Local officials are planning an event to say goodbye to a longtime local landmark later this month.
Bank of Fayetteville’s Dickson Street branch, located in old train cars and known locally as “the train bank,” will close at the end of the month, and bank officials are planning a celebration from 5-7 p.m. on Wednesday, Sept. 27.
The event will serve as a celebration of the 33-year legacy of the branch and will include music, treats, and other festivities, according to a social media post from the bank.
Bank officials last month announced that the branch would permanently close at 5 p.m. on Sept. 29.
A letter signed by bank president and CEO Brad Chambless explained the closure.
From the letter:
As you may know, the Train Branch is located in the City of Fayetteville’s entertainment district and the Ramble Park development expansion. Redevelopment of the Train Branch site is an important part of the City’s plans to increase tourism and provide more amenities for the Fayetteville community. We continue to support business development and grown to ensure our City is a desirable place to live and work. We hope you will join us in welcoming this positive change and direction for Fayetteville.

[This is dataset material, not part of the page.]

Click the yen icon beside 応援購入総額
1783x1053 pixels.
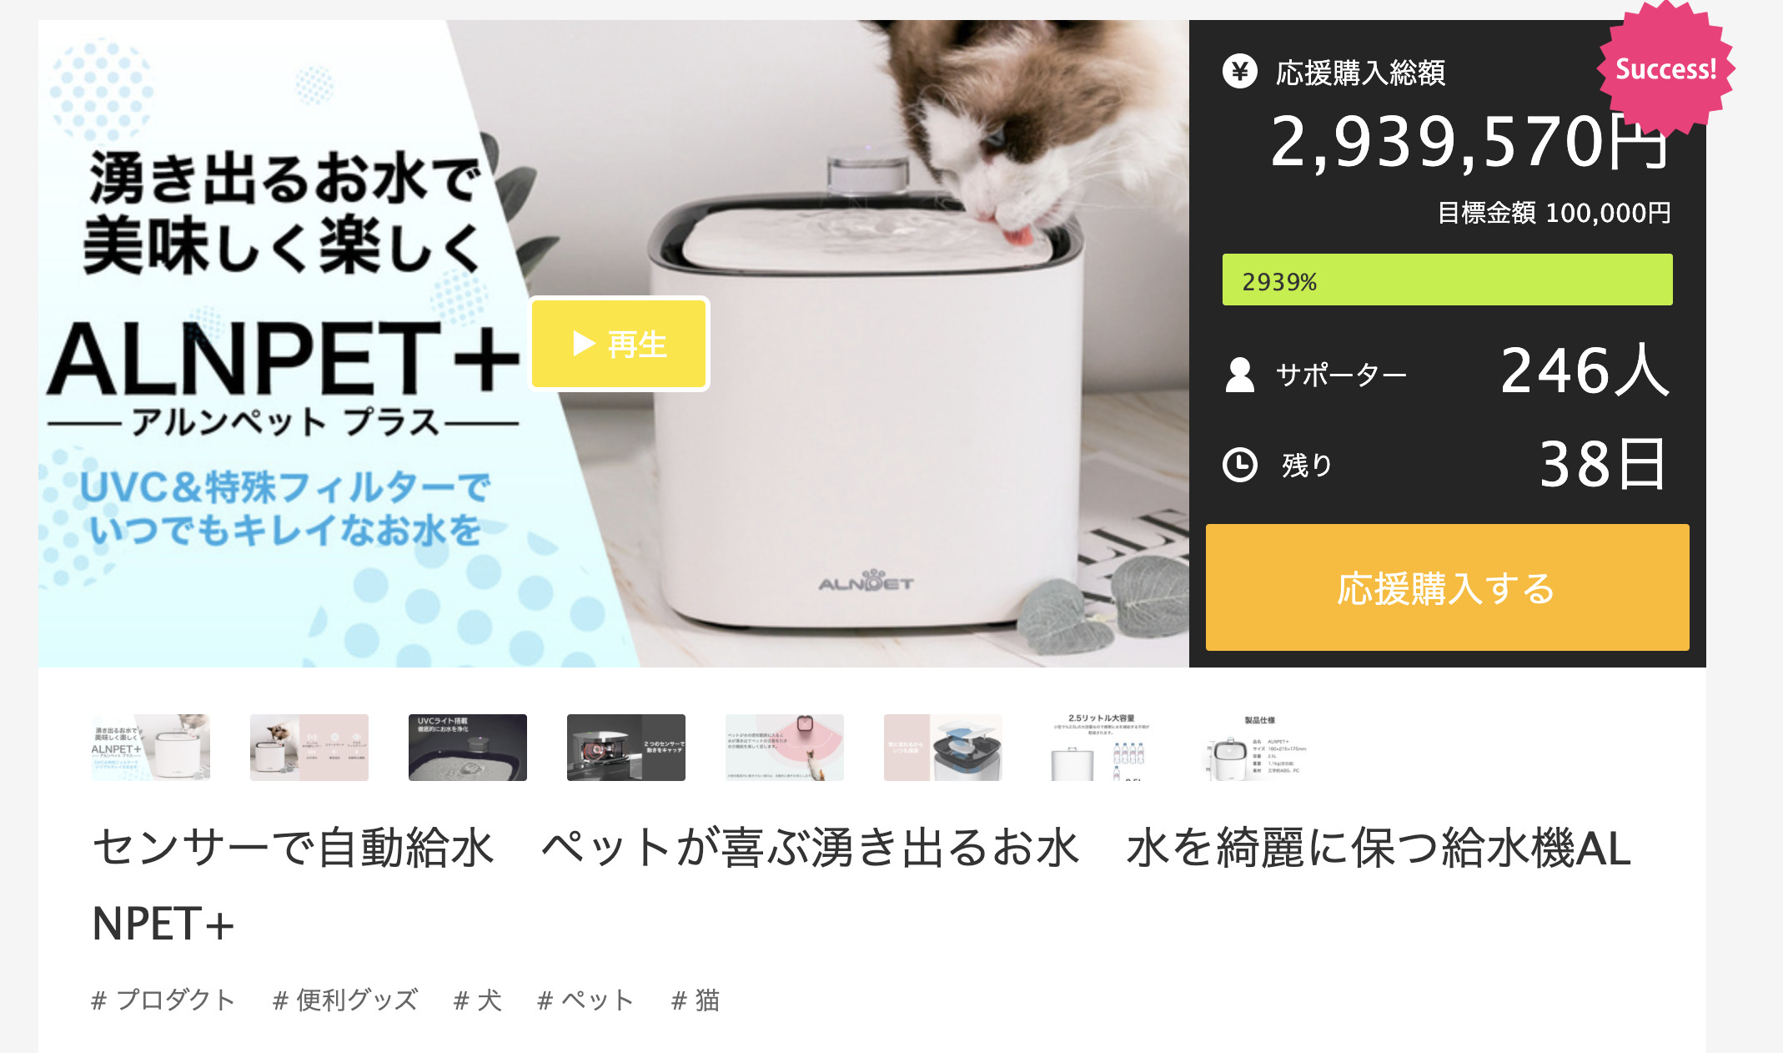(1239, 72)
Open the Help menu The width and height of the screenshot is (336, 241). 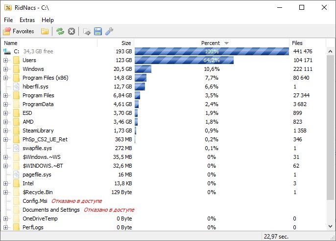48,20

Farmers and Merchants Bank, who owns Bank of Fayetteville, sold the land where the train bank is located for $2.44 million back in June to Ramble North, LLC.
That company lists local businessman Greg House as one its officers, whose business partner Ted Belden has said the plan is to build a hotel on the property. House reiterated those plans in August, but said finalized negotiations for a hotel partner have not been completed.
Bank of Fayetteville purchased the property for the train bank for $140,000 in 1996, according to county property records. That was nine years after the bank opened in the Lewis Brothers Hardware building on the corner of the downtown square in 1987.
House told us last month that the train cars were part of the land sale, and are now owned by Ramble North, LLC. He said he isn’t positive what they will do with them, but that architects for the hotel have been looking at ways to incorporate the cars into the project in some way, or find another use for them downtown.
“We’d like to find a way for them them stay in the community,” he said.